● **WHAT THE EXERCISE ASKS**: Once the line with "Click the Help menu" is found in the entries below, print it and each following line exactly, stopping after the line with "Task: Click the Pull all button"; print nothing else.

● **EXTRACTED MATERIAL**:
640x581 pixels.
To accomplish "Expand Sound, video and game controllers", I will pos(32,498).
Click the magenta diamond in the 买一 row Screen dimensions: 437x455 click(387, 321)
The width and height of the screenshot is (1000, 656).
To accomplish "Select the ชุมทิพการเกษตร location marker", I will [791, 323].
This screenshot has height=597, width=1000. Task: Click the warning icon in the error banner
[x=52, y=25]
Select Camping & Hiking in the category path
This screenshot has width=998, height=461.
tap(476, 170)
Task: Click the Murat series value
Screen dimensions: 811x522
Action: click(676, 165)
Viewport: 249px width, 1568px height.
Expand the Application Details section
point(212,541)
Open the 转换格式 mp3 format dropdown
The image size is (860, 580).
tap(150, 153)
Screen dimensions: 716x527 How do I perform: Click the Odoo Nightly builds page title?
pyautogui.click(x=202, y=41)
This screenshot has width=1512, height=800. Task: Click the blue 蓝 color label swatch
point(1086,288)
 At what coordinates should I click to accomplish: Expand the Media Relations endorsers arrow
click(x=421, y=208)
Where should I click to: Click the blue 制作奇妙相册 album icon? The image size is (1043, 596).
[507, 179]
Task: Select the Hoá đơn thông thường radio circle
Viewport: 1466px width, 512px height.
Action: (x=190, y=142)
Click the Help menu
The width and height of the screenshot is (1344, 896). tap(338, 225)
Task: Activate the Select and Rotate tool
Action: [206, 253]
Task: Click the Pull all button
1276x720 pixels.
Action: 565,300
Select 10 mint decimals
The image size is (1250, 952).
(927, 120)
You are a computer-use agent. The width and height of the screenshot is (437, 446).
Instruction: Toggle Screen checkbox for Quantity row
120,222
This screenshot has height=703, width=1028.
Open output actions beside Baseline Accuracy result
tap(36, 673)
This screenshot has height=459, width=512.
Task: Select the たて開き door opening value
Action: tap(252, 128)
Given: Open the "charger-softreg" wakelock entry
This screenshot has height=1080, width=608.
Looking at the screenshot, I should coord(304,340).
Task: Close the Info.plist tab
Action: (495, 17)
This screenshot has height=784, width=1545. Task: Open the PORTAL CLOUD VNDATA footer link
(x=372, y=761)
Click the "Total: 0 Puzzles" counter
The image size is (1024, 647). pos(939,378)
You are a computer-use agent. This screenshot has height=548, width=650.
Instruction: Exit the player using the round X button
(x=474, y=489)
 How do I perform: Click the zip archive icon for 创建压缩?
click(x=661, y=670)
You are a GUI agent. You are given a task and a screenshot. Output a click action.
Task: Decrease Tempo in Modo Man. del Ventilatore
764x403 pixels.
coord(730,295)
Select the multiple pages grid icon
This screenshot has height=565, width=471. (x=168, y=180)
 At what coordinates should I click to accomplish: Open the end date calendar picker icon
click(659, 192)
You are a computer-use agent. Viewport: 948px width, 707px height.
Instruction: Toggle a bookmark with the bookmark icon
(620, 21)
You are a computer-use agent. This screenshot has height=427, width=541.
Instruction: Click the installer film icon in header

● **SOLUTION TO THIS TASK**:
Click the Help menu
The width and height of the screenshot is (1344, 896). tap(338, 225)
Task: Activate the Select and Rotate tool
Action: [206, 253]
Task: Click the Pull all button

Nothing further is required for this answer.